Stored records
•••••
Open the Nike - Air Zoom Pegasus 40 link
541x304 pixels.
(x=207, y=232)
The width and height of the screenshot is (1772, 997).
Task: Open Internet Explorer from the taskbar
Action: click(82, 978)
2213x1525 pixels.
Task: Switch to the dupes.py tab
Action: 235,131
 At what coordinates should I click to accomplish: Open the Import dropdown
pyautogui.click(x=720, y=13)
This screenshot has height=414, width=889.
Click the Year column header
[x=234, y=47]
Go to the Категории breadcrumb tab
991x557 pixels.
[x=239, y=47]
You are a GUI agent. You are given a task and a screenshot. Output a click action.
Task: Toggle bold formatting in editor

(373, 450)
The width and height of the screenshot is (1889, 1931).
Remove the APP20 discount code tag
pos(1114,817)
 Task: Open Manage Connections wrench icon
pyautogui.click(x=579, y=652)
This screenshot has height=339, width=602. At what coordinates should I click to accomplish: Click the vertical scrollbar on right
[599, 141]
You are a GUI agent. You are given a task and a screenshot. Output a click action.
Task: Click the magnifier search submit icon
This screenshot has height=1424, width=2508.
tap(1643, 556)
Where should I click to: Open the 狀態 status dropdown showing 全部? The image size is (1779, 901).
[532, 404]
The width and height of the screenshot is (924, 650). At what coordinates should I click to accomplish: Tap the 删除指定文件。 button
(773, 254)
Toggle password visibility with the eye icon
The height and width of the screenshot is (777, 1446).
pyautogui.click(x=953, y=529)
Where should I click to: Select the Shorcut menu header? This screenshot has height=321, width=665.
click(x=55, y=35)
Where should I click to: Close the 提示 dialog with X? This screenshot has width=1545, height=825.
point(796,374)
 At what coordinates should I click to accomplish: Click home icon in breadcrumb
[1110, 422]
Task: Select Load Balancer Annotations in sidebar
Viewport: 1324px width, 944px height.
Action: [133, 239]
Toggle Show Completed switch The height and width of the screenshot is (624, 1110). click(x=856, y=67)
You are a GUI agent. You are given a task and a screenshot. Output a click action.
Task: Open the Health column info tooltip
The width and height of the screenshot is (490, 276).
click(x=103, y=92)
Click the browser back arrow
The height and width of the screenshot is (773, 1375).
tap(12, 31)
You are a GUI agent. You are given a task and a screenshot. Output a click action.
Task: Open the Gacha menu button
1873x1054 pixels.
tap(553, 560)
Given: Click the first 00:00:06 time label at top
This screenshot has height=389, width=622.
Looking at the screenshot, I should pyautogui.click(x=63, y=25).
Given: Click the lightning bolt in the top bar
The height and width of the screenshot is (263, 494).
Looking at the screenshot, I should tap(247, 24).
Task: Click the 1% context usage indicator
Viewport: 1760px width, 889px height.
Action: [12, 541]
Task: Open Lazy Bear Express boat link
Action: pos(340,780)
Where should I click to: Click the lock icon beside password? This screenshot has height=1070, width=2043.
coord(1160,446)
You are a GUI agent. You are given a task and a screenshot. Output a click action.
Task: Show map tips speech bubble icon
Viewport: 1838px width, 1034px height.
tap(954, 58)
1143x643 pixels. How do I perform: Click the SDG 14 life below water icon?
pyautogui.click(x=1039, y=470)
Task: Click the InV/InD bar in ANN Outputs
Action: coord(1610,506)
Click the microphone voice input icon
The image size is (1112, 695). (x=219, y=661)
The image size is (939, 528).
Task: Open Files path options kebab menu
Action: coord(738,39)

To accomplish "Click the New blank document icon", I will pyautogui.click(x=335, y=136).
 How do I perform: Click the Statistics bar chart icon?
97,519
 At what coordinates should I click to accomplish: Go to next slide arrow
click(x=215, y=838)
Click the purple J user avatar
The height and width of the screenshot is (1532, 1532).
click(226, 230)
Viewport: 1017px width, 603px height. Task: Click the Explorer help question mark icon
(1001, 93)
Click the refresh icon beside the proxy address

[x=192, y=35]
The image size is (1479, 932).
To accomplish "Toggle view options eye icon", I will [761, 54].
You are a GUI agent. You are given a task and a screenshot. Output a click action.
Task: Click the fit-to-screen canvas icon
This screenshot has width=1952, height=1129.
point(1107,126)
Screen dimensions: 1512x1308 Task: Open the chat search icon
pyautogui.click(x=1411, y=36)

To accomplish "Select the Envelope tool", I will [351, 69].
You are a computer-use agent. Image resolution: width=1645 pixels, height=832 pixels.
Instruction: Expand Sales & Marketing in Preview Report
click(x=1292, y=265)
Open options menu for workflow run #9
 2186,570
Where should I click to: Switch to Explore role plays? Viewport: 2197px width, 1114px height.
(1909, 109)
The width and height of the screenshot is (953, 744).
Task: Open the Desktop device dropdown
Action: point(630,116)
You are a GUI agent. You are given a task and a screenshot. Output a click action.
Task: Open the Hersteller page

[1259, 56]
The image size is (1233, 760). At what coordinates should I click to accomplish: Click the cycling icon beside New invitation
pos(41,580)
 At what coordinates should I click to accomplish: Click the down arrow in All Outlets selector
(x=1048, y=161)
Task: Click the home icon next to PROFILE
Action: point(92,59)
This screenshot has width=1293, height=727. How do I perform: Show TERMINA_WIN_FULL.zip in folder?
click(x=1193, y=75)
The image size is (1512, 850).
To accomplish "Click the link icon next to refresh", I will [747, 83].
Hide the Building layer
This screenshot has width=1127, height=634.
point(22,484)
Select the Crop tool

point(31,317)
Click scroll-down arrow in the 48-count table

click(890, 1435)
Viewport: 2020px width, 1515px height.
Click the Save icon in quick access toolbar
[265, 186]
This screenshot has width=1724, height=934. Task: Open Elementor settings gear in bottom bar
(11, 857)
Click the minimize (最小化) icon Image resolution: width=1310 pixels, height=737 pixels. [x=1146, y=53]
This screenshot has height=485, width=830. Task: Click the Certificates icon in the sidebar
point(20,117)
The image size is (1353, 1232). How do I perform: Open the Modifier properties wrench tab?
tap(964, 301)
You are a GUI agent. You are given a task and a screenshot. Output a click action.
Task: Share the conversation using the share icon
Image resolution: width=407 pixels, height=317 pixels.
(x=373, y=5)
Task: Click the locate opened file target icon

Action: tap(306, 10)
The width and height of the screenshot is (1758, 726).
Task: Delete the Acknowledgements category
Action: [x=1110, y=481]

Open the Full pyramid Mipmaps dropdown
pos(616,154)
•••••
▶ _WHAT THE EXERCISE ASKS_
Each entry given above is to be duplicated exactly.

▶ _RESPONSE_
Open the Nike - Air Zoom Pegasus 40 link
541x304 pixels.
(x=207, y=232)
The width and height of the screenshot is (1772, 997).
Task: Open Internet Explorer from the taskbar
Action: click(82, 978)
2213x1525 pixels.
Task: Switch to the dupes.py tab
Action: 235,131
 At what coordinates should I click to accomplish: Open the Import dropdown
pyautogui.click(x=720, y=13)
This screenshot has height=414, width=889.
Click the Year column header
[x=234, y=47]
Go to the Категории breadcrumb tab
991x557 pixels.
[x=239, y=47]
You are a GUI agent. You are given a task and a screenshot. Output a click action.
Task: Toggle bold formatting in editor

(373, 450)
The width and height of the screenshot is (1889, 1931).
Remove the APP20 discount code tag
pos(1114,817)
 Task: Open Manage Connections wrench icon
pyautogui.click(x=579, y=652)
This screenshot has height=339, width=602. At what coordinates should I click to accomplish: Click the vertical scrollbar on right
[599, 141]
You are a GUI agent. You are given a task and a screenshot. Output a click action.
Task: Click the magnifier search submit icon
This screenshot has height=1424, width=2508.
tap(1643, 556)
Where should I click to: Open the 狀態 status dropdown showing 全部? The image size is (1779, 901).
[532, 404]
The width and height of the screenshot is (924, 650). At what coordinates should I click to accomplish: Tap the 删除指定文件。 button
(773, 254)
Toggle password visibility with the eye icon
The height and width of the screenshot is (777, 1446).
pyautogui.click(x=953, y=529)
Where should I click to: Select the Shorcut menu header? This screenshot has height=321, width=665.
click(x=55, y=35)
Where should I click to: Close the 提示 dialog with X? This screenshot has width=1545, height=825.
point(796,374)
 At what coordinates should I click to accomplish: Click home icon in breadcrumb
[1110, 422]
Task: Select Load Balancer Annotations in sidebar
Viewport: 1324px width, 944px height.
Action: [133, 239]
Toggle Show Completed switch The height and width of the screenshot is (624, 1110). click(x=856, y=67)
You are a GUI agent. You are given a task and a screenshot. Output a click action.
Task: Open the Health column info tooltip
The width and height of the screenshot is (490, 276).
click(x=103, y=92)
Click the browser back arrow
The height and width of the screenshot is (773, 1375).
tap(12, 31)
You are a GUI agent. You are given a task and a screenshot. Output a click action.
Task: Open the Gacha menu button
1873x1054 pixels.
tap(553, 560)
Given: Click the first 00:00:06 time label at top
This screenshot has height=389, width=622.
Looking at the screenshot, I should pyautogui.click(x=63, y=25).
Given: Click the lightning bolt in the top bar
The height and width of the screenshot is (263, 494).
Looking at the screenshot, I should tap(247, 24).
Task: Click the 1% context usage indicator
Viewport: 1760px width, 889px height.
Action: [12, 541]
Task: Open Lazy Bear Express boat link
Action: pos(340,780)
Where should I click to: Click the lock icon beside password? This screenshot has height=1070, width=2043.
coord(1160,446)
You are a GUI agent. You are given a task and a screenshot. Output a click action.
Task: Show map tips speech bubble icon
Viewport: 1838px width, 1034px height.
tap(954, 58)
1143x643 pixels. How do I perform: Click the SDG 14 life below water icon?
pyautogui.click(x=1039, y=470)
Task: Click the InV/InD bar in ANN Outputs
Action: coord(1610,506)
Click the microphone voice input icon
The image size is (1112, 695). (x=219, y=661)
The image size is (939, 528).
Task: Open Files path options kebab menu
Action: coord(738,39)

To accomplish "Click the New blank document icon", I will pyautogui.click(x=335, y=136).
 How do I perform: Click the Statistics bar chart icon?
97,519
 At what coordinates should I click to accomplish: Go to next slide arrow
click(x=215, y=838)
Click the purple J user avatar
The height and width of the screenshot is (1532, 1532).
click(226, 230)
Viewport: 1017px width, 603px height. Task: Click the Explorer help question mark icon
(1001, 93)
Click the refresh icon beside the proxy address

[x=192, y=35]
The image size is (1479, 932).
To accomplish "Toggle view options eye icon", I will [761, 54].
You are a GUI agent. You are given a task and a screenshot. Output a click action.
Task: Click the fit-to-screen canvas icon
This screenshot has width=1952, height=1129.
point(1107,126)
Screen dimensions: 1512x1308 Task: Open the chat search icon
pyautogui.click(x=1411, y=36)

To accomplish "Select the Envelope tool", I will [351, 69].
You are a computer-use agent. Image resolution: width=1645 pixels, height=832 pixels.
Instruction: Expand Sales & Marketing in Preview Report
click(x=1292, y=265)
Open options menu for workflow run #9
 2186,570
Where should I click to: Switch to Explore role plays? Viewport: 2197px width, 1114px height.
(1909, 109)
The width and height of the screenshot is (953, 744).
Task: Open the Desktop device dropdown
Action: point(630,116)
You are a GUI agent. You are given a task and a screenshot. Output a click action.
Task: Open the Hersteller page

[1259, 56]
The image size is (1233, 760). At what coordinates should I click to accomplish: Click the cycling icon beside New invitation
pos(41,580)
 At what coordinates should I click to accomplish: Click the down arrow in All Outlets selector
(x=1048, y=161)
Task: Click the home icon next to PROFILE
Action: point(92,59)
This screenshot has width=1293, height=727. How do I perform: Show TERMINA_WIN_FULL.zip in folder?
click(x=1193, y=75)
The image size is (1512, 850).
To accomplish "Click the link icon next to refresh", I will [747, 83].
Hide the Building layer
This screenshot has width=1127, height=634.
point(22,484)
Select the Crop tool

point(31,317)
Click scroll-down arrow in the 48-count table

click(890, 1435)
Viewport: 2020px width, 1515px height.
Click the Save icon in quick access toolbar
[265, 186]
This screenshot has width=1724, height=934. Task: Open Elementor settings gear in bottom bar
(11, 857)
Click the minimize (最小化) icon Image resolution: width=1310 pixels, height=737 pixels. [x=1146, y=53]
This screenshot has height=485, width=830. Task: Click the Certificates icon in the sidebar
point(20,117)
The image size is (1353, 1232). How do I perform: Open the Modifier properties wrench tab?
tap(964, 301)
You are a GUI agent. You are given a task and a screenshot. Output a click action.
Task: Share the conversation using the share icon
Image resolution: width=407 pixels, height=317 pixels.
(x=373, y=5)
Task: Click the locate opened file target icon

Action: tap(306, 10)
The width and height of the screenshot is (1758, 726).
Task: Delete the Acknowledgements category
Action: [x=1110, y=481]

Open the Full pyramid Mipmaps dropdown
pos(616,154)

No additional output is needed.